Si mise una mano fra i capelli, sinceramente scosso. Le correnti del fiume erano decisamente troppo forti anche per coloro che erano in grado di nuotare, inoltre l’acqua era piena di detriti di ponte che avrebbero potuto colpire Fabia e, se non stordirla, ucciderla. Ebbe un attacco di panico, soprattutto quando la vide saltare dal tetto di una casa particolarmente inclinata verso il fiume. Sparì dalla sua visuale.
Oh, no.
Le persone stavano velocemente scendendo dai tetti e coloro che si trovavano vicini alla strada erano in preda al panico. Si udivano urla, schiamazzi e grida di aiuto. Pitch si tramutò in ombra e si sporse verso il tetto, avendo la conferma che Fabia fosse sparita in acqua. Per qualche secondo rimase lì ad osservare il punto in cui era scomparsa, mentre alcune persone stavano chiamando le guardie color rosso sangue per avere aiuto.
Pitch continuava a fissare quel punto dell’acqua.
Perfetto! E adesso come farò a farle scontare la pena per la fenice, se morirà?!, pensò Pitch.
 
 
 
 
 
 
Ancor prima di riprendere completamente i sensi, vomitò tutta l’acqua che aveva nei polmoni. Sputò e tossi, finchè il suo corpo non gli ordinò di smetterla.
Mosse le braccia, stanche ed esauste. Non aveva ben capito né ricordava cos’era accaduto. Ricordava solo l’acqua e… forse era morto. Era un’opzione plausibile, soprattutto perché l’acqua, sin da quando era malato, era diventato il suo veleno. Ora ricordava: il ponte era crollato e lui era caduto nel fiume.
Spalancò le palpebre. Era in un bosco, sulla riva. Non era morto. Quasi si dispiacque per ciò. Richiuse immediatamente gli occhi, diventati pesanti. La pioggia gli martellava le orecchie e gli impediva di pensare. Il fiume era arrabbiato e pressante, tanto che, con le sue onde, lo spingeva e lo urtava, indispettito dalla sua presenza.

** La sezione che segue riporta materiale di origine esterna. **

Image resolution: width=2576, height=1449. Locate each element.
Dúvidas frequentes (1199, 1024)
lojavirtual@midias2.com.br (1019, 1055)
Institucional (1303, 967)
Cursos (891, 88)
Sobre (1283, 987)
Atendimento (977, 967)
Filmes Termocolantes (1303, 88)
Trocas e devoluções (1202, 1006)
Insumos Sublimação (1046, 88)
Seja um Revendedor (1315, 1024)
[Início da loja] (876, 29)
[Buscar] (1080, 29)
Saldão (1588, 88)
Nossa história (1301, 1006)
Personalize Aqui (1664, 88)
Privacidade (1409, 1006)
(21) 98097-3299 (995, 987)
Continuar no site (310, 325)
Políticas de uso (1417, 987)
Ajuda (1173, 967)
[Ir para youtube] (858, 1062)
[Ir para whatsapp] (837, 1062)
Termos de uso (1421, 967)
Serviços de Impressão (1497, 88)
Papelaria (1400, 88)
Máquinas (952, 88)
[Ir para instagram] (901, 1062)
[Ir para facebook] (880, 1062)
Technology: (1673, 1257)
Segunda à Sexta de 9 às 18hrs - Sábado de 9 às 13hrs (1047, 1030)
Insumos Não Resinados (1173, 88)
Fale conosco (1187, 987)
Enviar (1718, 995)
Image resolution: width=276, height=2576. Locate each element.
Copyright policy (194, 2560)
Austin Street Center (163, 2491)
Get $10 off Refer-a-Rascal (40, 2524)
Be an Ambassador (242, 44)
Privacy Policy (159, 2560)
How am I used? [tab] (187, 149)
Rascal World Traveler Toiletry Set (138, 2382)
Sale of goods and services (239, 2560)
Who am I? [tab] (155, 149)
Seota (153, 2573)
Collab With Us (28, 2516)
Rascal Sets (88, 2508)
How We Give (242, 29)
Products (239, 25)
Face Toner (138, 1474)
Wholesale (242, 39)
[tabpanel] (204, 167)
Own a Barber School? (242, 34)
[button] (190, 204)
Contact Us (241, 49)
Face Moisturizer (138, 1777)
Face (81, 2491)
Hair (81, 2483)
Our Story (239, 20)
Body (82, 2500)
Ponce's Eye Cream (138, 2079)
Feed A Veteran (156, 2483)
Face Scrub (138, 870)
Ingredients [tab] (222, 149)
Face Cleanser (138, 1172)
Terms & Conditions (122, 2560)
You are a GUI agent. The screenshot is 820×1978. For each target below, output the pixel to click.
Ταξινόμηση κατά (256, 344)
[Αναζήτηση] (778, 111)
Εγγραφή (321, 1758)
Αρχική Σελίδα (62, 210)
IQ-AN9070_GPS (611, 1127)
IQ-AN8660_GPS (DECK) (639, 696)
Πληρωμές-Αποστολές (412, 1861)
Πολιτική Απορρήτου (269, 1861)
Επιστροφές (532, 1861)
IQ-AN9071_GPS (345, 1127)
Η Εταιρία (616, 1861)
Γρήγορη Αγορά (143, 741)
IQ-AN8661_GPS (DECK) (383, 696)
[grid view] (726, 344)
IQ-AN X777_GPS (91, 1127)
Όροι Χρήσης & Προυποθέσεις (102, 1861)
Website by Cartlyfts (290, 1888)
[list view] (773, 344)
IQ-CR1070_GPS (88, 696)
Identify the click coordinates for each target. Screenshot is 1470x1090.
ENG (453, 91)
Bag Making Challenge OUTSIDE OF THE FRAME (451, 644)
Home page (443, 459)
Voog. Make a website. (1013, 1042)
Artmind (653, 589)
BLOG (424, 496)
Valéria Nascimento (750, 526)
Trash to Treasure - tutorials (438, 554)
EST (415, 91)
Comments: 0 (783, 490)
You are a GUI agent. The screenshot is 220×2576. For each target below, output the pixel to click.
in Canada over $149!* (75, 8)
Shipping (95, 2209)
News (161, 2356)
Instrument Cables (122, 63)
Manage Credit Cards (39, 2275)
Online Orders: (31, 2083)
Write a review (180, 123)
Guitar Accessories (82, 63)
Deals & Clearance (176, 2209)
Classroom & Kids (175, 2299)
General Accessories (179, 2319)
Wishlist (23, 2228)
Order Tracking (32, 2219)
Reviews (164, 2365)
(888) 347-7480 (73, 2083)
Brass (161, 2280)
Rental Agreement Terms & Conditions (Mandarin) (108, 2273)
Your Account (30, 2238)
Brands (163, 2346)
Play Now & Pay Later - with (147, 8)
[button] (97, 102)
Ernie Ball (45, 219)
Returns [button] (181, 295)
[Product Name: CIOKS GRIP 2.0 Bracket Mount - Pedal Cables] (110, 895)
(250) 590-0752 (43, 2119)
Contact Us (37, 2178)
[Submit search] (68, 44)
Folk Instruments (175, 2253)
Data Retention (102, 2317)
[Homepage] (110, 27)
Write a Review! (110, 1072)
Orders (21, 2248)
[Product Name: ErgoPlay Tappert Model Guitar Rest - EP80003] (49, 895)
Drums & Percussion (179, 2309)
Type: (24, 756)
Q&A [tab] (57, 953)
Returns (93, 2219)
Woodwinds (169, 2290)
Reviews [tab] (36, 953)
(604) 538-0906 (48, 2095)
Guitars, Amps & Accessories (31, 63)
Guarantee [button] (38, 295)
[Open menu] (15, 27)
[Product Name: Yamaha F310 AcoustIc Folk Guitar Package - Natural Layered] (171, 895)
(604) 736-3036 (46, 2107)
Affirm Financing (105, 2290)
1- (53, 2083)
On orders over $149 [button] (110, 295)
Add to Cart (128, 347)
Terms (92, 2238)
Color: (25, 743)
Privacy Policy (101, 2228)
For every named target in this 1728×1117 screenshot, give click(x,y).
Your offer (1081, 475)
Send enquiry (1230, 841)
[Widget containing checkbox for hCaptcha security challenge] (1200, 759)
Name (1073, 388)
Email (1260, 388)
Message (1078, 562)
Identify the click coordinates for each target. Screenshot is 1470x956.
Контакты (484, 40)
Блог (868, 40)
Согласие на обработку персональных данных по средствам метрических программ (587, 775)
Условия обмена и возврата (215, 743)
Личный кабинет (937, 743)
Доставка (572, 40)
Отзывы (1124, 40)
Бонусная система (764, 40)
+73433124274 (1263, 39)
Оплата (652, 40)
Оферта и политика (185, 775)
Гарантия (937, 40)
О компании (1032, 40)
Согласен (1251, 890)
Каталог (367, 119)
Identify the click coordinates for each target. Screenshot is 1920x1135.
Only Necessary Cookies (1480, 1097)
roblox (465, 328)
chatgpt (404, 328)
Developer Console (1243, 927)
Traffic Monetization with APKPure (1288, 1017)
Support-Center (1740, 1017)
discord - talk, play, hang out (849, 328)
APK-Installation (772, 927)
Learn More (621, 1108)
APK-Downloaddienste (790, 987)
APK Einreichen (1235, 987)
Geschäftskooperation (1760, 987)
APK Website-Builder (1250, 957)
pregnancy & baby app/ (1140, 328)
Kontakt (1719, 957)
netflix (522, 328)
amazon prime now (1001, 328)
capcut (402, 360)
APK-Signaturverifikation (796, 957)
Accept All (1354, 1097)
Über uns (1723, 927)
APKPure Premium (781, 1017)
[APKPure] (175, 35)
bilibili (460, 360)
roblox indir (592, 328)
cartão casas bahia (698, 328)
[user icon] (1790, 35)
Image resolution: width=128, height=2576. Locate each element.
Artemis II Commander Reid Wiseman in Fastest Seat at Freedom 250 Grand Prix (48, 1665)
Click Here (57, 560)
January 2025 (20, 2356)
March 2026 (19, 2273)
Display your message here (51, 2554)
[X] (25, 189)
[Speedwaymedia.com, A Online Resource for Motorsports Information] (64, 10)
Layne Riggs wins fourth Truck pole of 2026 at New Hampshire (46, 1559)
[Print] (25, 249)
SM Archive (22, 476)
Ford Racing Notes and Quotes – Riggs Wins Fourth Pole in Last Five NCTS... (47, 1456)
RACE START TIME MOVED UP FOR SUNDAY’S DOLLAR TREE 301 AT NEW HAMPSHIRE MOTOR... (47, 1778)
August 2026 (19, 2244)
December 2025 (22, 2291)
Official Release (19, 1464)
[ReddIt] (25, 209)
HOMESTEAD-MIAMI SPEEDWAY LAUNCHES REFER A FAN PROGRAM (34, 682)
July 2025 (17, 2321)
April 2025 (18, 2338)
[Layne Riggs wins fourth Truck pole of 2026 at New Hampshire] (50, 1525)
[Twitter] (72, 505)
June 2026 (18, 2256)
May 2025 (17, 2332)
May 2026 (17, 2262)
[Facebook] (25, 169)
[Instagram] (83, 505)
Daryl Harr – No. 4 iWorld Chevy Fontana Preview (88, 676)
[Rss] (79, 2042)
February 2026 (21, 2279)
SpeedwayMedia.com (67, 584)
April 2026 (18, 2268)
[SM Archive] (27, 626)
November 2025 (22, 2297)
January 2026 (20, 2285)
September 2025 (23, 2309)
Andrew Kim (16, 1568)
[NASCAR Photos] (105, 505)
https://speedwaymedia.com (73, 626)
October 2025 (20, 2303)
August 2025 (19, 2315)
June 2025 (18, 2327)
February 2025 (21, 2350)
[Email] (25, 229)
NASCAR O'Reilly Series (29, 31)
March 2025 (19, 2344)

Avvertì con le mani qualcosa di viscido che si muoveva sul suo maglione. Sobbalzò, spalancando gli occhi. Erano alghe. Che s’intrecciavano su tutto il suo corpo e lo stringevano forte, tanto da impedire alla sua sabbia di mischiarsi con l’acqua dolce che tentava di rigettare quel cumulo di sporcizia fuori dal fiume.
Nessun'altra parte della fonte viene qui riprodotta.